Nel 1984 uscì il film Non ci resta che piangere e da quel momento il successo di Massimo Troisi esplose letteralmente. Molta della accoglienza calorosissima del pubblico la si deve anche all'accoppiata vincente tra lui e Roberto Benigni, collega con cui trovò un'immediata empatia istintiva.

Anche il suo secondo film da regista e attore, Scusate il ritardo del 1983, è stato molto apprezzato, specialmente dalla critica.
Per i suoi film si è spesso servito della collaborazione della sceneggiatrice Anna Pavignano, a cui era legato sia a livello artistico sia sul piano affettivo.

Della sua filmografia ci sarebbe da citare tutto, da Le vie del Signore sono finite (1987) a Pensavo fosse amore... e invece era un calesse (1991).

A Ettore Scola spetta il merito di averne intuito le potenzialità da attore-autore, scegliendolo come maschera di Pulcinella che dialoga con Marcello Mastroianni in persona nel film Il viaggio di Capitan Feacassa del 1990.

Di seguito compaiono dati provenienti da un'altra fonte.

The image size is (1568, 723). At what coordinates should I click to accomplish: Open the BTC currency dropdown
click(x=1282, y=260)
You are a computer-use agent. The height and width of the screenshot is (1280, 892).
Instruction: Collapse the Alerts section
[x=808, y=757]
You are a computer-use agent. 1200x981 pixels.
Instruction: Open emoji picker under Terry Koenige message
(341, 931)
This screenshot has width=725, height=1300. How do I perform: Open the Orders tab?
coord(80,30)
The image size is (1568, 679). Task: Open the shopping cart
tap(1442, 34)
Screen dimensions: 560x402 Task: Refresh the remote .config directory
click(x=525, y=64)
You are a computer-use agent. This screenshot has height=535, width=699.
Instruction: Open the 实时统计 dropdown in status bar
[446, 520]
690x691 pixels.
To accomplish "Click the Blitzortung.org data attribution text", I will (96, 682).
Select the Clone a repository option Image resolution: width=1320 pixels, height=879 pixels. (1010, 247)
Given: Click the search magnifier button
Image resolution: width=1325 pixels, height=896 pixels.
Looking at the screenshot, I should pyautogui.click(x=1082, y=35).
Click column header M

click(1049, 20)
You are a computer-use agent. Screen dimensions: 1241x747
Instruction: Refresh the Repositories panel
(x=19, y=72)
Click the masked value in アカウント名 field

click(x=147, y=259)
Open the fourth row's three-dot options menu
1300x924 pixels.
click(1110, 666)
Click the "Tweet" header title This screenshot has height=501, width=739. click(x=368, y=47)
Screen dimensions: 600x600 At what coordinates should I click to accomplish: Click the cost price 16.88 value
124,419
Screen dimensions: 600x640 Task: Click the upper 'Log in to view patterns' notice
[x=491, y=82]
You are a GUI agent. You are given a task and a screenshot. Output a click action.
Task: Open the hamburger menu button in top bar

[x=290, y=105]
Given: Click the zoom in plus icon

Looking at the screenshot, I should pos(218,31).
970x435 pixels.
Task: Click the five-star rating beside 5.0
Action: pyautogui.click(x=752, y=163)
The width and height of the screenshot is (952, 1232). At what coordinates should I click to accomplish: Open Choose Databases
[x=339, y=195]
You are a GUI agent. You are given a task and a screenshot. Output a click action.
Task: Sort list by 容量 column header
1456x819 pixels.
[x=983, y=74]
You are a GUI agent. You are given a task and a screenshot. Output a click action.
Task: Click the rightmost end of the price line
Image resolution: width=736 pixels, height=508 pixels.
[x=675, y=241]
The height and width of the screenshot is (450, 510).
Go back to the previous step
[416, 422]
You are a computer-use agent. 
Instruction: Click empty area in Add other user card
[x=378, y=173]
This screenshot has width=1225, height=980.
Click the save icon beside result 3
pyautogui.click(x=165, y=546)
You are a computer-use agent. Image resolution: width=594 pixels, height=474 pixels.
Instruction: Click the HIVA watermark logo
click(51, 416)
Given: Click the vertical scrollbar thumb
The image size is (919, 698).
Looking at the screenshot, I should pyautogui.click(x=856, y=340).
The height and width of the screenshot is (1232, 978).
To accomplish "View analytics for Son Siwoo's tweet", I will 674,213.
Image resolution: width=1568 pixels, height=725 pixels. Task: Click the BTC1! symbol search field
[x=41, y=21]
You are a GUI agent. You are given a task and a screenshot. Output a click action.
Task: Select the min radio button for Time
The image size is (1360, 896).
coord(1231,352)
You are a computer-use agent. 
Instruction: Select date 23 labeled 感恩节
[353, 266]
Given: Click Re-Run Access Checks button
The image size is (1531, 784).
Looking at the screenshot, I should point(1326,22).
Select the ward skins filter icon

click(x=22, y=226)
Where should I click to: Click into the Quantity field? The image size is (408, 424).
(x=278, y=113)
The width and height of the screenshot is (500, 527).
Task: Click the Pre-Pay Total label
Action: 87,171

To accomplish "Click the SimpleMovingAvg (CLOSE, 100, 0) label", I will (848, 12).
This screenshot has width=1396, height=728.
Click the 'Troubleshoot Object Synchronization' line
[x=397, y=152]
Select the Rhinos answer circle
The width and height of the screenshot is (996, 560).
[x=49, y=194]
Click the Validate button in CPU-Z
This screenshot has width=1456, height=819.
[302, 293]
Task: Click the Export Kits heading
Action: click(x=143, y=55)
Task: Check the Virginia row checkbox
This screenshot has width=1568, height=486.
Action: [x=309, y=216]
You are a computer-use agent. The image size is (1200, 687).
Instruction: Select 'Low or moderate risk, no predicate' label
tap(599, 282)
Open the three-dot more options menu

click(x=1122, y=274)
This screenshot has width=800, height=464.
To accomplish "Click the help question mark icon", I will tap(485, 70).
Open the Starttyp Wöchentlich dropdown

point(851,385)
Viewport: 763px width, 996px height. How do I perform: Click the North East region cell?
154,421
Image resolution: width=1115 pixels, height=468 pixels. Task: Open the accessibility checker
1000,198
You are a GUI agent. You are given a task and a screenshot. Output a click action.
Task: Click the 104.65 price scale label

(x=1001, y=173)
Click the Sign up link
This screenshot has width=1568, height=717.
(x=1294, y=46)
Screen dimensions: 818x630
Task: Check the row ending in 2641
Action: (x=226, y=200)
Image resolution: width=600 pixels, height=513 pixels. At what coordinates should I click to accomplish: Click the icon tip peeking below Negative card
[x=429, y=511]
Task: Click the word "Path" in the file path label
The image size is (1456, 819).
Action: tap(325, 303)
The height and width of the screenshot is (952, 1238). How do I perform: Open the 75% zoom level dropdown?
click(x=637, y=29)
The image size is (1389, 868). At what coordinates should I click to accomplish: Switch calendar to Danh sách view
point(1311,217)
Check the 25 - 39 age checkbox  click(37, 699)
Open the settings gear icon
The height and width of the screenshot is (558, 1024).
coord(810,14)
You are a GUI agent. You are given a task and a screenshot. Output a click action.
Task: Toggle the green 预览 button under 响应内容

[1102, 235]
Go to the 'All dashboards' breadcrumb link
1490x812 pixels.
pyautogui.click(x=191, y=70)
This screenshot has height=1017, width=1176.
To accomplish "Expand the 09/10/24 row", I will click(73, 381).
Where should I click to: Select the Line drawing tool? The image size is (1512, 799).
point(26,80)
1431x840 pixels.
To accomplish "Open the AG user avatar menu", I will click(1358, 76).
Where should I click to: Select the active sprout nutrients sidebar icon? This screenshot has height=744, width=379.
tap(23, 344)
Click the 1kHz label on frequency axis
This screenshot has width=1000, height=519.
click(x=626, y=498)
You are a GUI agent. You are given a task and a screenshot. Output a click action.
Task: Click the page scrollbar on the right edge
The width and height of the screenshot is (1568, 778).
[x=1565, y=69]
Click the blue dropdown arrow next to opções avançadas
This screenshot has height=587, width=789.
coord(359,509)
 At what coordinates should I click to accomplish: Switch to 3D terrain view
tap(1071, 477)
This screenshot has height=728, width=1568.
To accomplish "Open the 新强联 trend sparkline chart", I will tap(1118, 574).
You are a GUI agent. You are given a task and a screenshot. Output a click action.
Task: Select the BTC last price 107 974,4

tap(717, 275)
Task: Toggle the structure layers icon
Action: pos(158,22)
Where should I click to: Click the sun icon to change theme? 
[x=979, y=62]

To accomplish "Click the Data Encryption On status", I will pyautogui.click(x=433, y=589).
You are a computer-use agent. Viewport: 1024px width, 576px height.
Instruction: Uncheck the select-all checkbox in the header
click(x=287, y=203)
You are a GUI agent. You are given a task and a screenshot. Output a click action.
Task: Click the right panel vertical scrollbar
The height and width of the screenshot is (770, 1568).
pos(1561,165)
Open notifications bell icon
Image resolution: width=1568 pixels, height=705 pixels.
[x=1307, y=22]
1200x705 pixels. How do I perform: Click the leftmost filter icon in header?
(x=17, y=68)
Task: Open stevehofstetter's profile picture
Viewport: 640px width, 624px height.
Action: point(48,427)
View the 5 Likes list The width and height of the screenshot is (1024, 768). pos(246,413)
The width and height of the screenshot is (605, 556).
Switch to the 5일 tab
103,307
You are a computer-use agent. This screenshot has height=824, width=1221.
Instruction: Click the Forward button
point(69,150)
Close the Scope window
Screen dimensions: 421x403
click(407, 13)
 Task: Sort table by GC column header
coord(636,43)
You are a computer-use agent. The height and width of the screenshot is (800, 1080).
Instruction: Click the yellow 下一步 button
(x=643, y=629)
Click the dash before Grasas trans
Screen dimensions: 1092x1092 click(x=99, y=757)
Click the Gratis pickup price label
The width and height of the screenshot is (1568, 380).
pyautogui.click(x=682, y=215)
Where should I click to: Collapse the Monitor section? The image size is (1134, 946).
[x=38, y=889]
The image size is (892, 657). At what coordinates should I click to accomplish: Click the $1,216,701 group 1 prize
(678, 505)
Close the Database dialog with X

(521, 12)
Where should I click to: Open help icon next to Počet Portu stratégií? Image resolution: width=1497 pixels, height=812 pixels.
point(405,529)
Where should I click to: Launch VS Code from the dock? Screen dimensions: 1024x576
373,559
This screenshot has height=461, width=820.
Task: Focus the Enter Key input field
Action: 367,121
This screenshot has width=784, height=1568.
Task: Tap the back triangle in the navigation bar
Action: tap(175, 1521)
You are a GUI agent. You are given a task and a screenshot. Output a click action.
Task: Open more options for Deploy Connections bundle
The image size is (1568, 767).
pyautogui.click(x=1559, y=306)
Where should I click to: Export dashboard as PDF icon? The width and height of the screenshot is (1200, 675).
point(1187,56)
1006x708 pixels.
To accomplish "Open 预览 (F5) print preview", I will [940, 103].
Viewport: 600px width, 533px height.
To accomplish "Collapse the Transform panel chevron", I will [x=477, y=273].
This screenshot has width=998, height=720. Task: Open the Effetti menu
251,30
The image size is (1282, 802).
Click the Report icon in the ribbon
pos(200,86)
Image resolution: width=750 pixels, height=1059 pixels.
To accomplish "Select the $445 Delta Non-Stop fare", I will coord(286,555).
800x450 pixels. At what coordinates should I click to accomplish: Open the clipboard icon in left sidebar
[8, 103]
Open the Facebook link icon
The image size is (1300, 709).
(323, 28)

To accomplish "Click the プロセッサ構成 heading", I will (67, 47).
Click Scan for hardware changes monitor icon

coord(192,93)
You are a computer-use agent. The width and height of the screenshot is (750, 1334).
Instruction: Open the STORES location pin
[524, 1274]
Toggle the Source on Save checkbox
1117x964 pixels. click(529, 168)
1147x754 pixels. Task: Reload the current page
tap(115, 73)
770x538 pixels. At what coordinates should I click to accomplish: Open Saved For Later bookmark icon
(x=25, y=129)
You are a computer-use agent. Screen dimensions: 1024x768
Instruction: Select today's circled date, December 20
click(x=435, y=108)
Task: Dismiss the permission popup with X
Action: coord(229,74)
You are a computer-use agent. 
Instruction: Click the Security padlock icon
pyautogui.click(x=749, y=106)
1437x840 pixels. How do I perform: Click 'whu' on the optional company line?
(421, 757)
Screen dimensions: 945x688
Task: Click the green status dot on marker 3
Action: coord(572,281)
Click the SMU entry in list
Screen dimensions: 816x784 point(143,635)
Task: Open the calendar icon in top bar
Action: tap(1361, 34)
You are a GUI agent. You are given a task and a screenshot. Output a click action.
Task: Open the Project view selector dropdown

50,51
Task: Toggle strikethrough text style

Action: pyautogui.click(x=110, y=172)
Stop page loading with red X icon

Da Che ora è? (per cui Troisi vinse una Coppa Volpi alla mostra di Venezia) a Splendor, in così poco tempo quest'uomo è riuscito a vivere innumerevoli vite sui set. Sempre rimanendo se stesso.

E dai David ai Nastri d'argento, una pioggia di premi si è riversata su Massimo Troisi durante la sua carriera.
A livello postumo, Il postino ricevete quattro nomination agli Oscar nel 1996, di cui fu vinta la statuetta per la colonna sonora di Luis Bacalov. Massimo fu nominato per il premio al miglior attore protagonista e alla miglior sceneggiatura non originale.

La grandezza di Massimo Troisi è irripetibile. Ci sarà da aspettare che si reincarni. Solo allora non ci resterà che piangere (dal ridere) di nuovo.